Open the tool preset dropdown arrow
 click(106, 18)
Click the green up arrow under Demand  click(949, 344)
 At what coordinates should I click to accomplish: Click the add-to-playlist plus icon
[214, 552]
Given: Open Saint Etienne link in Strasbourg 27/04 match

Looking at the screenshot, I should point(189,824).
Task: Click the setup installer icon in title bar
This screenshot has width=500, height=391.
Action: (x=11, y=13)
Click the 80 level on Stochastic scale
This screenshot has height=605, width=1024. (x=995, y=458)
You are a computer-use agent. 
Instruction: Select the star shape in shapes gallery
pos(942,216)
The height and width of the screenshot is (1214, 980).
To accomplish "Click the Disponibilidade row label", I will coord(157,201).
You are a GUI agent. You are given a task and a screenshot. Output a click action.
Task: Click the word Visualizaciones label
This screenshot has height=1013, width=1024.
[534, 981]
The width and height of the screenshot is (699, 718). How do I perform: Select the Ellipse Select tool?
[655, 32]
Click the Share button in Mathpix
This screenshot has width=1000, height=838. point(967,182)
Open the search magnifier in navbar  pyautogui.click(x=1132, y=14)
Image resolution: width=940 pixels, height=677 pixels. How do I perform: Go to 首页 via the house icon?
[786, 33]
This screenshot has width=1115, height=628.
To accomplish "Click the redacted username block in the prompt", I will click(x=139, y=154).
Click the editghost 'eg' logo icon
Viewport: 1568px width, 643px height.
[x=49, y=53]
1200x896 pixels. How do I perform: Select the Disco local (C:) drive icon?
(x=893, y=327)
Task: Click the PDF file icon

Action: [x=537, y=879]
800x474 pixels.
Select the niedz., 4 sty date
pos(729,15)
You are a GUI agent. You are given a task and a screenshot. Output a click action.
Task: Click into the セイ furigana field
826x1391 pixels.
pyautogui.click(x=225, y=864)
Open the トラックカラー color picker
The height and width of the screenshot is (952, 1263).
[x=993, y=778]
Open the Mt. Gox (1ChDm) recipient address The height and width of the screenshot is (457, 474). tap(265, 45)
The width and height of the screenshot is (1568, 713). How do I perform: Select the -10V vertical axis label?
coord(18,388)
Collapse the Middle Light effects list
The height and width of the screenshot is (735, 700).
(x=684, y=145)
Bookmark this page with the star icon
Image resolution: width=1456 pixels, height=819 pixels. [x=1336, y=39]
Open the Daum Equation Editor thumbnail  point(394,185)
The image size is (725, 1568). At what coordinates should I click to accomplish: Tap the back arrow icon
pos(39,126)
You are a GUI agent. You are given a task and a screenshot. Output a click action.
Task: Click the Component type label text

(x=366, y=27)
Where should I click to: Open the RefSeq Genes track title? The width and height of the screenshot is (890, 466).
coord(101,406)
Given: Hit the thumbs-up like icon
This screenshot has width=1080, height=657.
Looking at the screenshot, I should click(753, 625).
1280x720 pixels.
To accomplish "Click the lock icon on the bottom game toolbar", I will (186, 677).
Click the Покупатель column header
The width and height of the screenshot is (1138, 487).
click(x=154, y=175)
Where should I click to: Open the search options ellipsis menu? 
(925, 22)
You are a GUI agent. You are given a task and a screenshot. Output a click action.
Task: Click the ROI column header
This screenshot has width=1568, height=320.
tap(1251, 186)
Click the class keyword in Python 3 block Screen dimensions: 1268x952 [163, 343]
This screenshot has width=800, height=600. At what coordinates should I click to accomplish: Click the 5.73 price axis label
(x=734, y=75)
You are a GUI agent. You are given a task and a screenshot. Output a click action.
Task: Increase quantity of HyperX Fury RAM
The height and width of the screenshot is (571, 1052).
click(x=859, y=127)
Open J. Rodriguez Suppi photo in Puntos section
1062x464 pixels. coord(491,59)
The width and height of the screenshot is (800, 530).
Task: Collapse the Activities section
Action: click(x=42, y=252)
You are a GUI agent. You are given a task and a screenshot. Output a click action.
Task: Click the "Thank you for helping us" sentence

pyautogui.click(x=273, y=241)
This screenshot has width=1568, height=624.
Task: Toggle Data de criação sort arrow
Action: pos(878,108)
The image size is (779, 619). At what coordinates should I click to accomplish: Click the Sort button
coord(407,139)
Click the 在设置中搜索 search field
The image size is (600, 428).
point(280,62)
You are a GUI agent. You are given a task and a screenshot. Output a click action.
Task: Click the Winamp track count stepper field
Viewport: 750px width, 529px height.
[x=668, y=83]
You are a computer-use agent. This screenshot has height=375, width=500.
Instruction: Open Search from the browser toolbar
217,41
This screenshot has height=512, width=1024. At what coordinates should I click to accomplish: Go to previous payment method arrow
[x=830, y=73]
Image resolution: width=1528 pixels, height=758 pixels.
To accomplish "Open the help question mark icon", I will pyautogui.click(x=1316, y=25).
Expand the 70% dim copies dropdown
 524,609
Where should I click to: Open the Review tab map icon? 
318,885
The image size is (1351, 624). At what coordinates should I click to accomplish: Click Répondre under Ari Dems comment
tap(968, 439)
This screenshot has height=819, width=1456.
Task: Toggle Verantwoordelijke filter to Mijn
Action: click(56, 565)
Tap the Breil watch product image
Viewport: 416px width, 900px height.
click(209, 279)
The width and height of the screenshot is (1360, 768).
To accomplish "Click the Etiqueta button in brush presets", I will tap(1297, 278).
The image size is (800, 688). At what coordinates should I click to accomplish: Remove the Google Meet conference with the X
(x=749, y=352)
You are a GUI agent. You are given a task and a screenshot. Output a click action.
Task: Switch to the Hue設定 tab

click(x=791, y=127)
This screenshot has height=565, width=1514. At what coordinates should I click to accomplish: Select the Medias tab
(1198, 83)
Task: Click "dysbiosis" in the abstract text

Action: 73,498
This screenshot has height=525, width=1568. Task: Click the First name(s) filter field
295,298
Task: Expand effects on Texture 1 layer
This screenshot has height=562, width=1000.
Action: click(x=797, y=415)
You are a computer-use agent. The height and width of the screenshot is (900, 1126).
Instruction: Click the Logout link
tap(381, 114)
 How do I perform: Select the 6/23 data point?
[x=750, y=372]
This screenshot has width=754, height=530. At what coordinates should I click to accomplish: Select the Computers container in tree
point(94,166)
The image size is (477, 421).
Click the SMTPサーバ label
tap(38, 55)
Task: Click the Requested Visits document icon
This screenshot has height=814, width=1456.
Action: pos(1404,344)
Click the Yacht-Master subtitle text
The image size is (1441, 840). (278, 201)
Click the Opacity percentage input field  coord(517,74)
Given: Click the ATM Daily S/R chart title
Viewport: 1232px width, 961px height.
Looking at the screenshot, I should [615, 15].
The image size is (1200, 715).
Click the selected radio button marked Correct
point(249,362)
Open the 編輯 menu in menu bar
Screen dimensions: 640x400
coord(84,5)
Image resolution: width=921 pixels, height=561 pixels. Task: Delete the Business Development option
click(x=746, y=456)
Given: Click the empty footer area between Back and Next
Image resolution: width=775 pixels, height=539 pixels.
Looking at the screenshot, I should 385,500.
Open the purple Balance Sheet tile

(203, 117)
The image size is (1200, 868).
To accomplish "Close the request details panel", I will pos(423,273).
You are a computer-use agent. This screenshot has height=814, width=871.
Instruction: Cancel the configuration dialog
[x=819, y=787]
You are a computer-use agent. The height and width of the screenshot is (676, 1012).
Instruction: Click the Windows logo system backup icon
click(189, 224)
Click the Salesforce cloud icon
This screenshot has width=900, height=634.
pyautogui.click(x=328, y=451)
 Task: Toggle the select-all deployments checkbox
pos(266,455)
================
## Task instructions
The task requires that all the material be restated word for word.

## Solution
Open the tool preset dropdown arrow
 click(106, 18)
Click the green up arrow under Demand  click(949, 344)
 At what coordinates should I click to accomplish: Click the add-to-playlist plus icon
[214, 552]
Given: Open Saint Etienne link in Strasbourg 27/04 match

Looking at the screenshot, I should point(189,824).
Task: Click the setup installer icon in title bar
This screenshot has width=500, height=391.
Action: (x=11, y=13)
Click the 80 level on Stochastic scale
This screenshot has height=605, width=1024. (x=995, y=458)
You are a computer-use agent. 
Instruction: Select the star shape in shapes gallery
pos(942,216)
The height and width of the screenshot is (1214, 980).
To accomplish "Click the Disponibilidade row label", I will coord(157,201).
You are a GUI agent. You are given a task and a screenshot. Output a click action.
Task: Click the word Visualizaciones label
This screenshot has height=1013, width=1024.
[534, 981]
The width and height of the screenshot is (699, 718). How do I perform: Select the Ellipse Select tool?
[655, 32]
Click the Share button in Mathpix
This screenshot has width=1000, height=838. point(967,182)
Open the search magnifier in navbar  pyautogui.click(x=1132, y=14)
Image resolution: width=940 pixels, height=677 pixels. How do I perform: Go to 首页 via the house icon?
[786, 33]
This screenshot has width=1115, height=628.
To accomplish "Click the redacted username block in the prompt", I will click(x=139, y=154).
Click the editghost 'eg' logo icon
Viewport: 1568px width, 643px height.
[x=49, y=53]
1200x896 pixels. How do I perform: Select the Disco local (C:) drive icon?
(x=893, y=327)
Task: Click the PDF file icon

Action: [x=537, y=879]
800x474 pixels.
Select the niedz., 4 sty date
pos(729,15)
You are a GUI agent. You are given a task and a screenshot. Output a click action.
Task: Click into the セイ furigana field
826x1391 pixels.
pyautogui.click(x=225, y=864)
Open the トラックカラー color picker
The height and width of the screenshot is (952, 1263).
[x=993, y=778]
Open the Mt. Gox (1ChDm) recipient address The height and width of the screenshot is (457, 474). tap(265, 45)
The width and height of the screenshot is (1568, 713). How do I perform: Select the -10V vertical axis label?
coord(18,388)
Collapse the Middle Light effects list
The height and width of the screenshot is (735, 700).
(x=684, y=145)
Bookmark this page with the star icon
Image resolution: width=1456 pixels, height=819 pixels. [x=1336, y=39]
Open the Daum Equation Editor thumbnail  point(394,185)
The image size is (725, 1568). At what coordinates should I click to accomplish: Tap the back arrow icon
pos(39,126)
You are a GUI agent. You are given a task and a screenshot. Output a click action.
Task: Click the Component type label text

(x=366, y=27)
Where should I click to: Open the RefSeq Genes track title? The width and height of the screenshot is (890, 466).
coord(101,406)
Given: Hit the thumbs-up like icon
This screenshot has width=1080, height=657.
Looking at the screenshot, I should click(753, 625).
1280x720 pixels.
To accomplish "Click the lock icon on the bottom game toolbar", I will (186, 677).
Click the Покупатель column header
The width and height of the screenshot is (1138, 487).
click(x=154, y=175)
Where should I click to: Open the search options ellipsis menu? 
(925, 22)
You are a GUI agent. You are given a task and a screenshot. Output a click action.
Task: Click the ROI column header
This screenshot has width=1568, height=320.
tap(1251, 186)
Click the class keyword in Python 3 block Screen dimensions: 1268x952 [163, 343]
This screenshot has width=800, height=600. At what coordinates should I click to accomplish: Click the 5.73 price axis label
(x=734, y=75)
You are a GUI agent. You are given a task and a screenshot. Output a click action.
Task: Increase quantity of HyperX Fury RAM
The height and width of the screenshot is (571, 1052).
click(x=859, y=127)
Open J. Rodriguez Suppi photo in Puntos section
1062x464 pixels. coord(491,59)
The width and height of the screenshot is (800, 530).
Task: Collapse the Activities section
Action: click(x=42, y=252)
You are a GUI agent. You are given a task and a screenshot. Output a click action.
Task: Click the "Thank you for helping us" sentence

pyautogui.click(x=273, y=241)
This screenshot has width=1568, height=624.
Task: Toggle Data de criação sort arrow
Action: pos(878,108)
The image size is (779, 619). At what coordinates should I click to accomplish: Click the Sort button
coord(407,139)
Click the 在设置中搜索 search field
The image size is (600, 428).
point(280,62)
You are a GUI agent. You are given a task and a screenshot. Output a click action.
Task: Click the Winamp track count stepper field
Viewport: 750px width, 529px height.
[x=668, y=83]
You are a computer-use agent. This screenshot has height=375, width=500.
Instruction: Open Search from the browser toolbar
217,41
This screenshot has height=512, width=1024. At what coordinates should I click to accomplish: Go to previous payment method arrow
[x=830, y=73]
Image resolution: width=1528 pixels, height=758 pixels.
To accomplish "Open the help question mark icon", I will pyautogui.click(x=1316, y=25).
Expand the 70% dim copies dropdown
 524,609
Where should I click to: Open the Review tab map icon? 
318,885
The image size is (1351, 624). At what coordinates should I click to accomplish: Click Répondre under Ari Dems comment
tap(968, 439)
This screenshot has height=819, width=1456.
Task: Toggle Verantwoordelijke filter to Mijn
Action: click(56, 565)
Tap the Breil watch product image
Viewport: 416px width, 900px height.
click(209, 279)
The width and height of the screenshot is (1360, 768).
To accomplish "Click the Etiqueta button in brush presets", I will tap(1297, 278).
The image size is (800, 688). At what coordinates should I click to accomplish: Remove the Google Meet conference with the X
(x=749, y=352)
You are a GUI agent. You are given a task and a screenshot. Output a click action.
Task: Switch to the Hue設定 tab

click(x=791, y=127)
This screenshot has height=565, width=1514. At what coordinates should I click to accomplish: Select the Medias tab
(1198, 83)
Task: Click "dysbiosis" in the abstract text

Action: 73,498
This screenshot has height=525, width=1568. Task: Click the First name(s) filter field
295,298
Task: Expand effects on Texture 1 layer
This screenshot has height=562, width=1000.
Action: click(x=797, y=415)
You are a computer-use agent. The height and width of the screenshot is (900, 1126).
Instruction: Click the Logout link
tap(381, 114)
 How do I perform: Select the 6/23 data point?
[x=750, y=372]
This screenshot has width=754, height=530. At what coordinates should I click to accomplish: Select the Computers container in tree
point(94,166)
The image size is (477, 421).
Click the SMTPサーバ label
tap(38, 55)
Task: Click the Requested Visits document icon
This screenshot has height=814, width=1456.
Action: pos(1404,344)
Click the Yacht-Master subtitle text
The image size is (1441, 840). (278, 201)
Click the Opacity percentage input field  coord(517,74)
Given: Click the ATM Daily S/R chart title
Viewport: 1232px width, 961px height.
Looking at the screenshot, I should [615, 15].
The image size is (1200, 715).
Click the selected radio button marked Correct
point(249,362)
Open the 編輯 menu in menu bar
Screen dimensions: 640x400
coord(84,5)
Image resolution: width=921 pixels, height=561 pixels. Task: Delete the Business Development option
click(x=746, y=456)
Given: Click the empty footer area between Back and Next
Image resolution: width=775 pixels, height=539 pixels.
Looking at the screenshot, I should 385,500.
Open the purple Balance Sheet tile

(203, 117)
The image size is (1200, 868).
To accomplish "Close the request details panel", I will pos(423,273).
You are a computer-use agent. This screenshot has height=814, width=871.
Instruction: Cancel the configuration dialog
[x=819, y=787]
You are a computer-use agent. The height and width of the screenshot is (676, 1012).
Instruction: Click the Windows logo system backup icon
click(189, 224)
Click the Salesforce cloud icon
This screenshot has width=900, height=634.
pyautogui.click(x=328, y=451)
 Task: Toggle the select-all deployments checkbox
pos(266,455)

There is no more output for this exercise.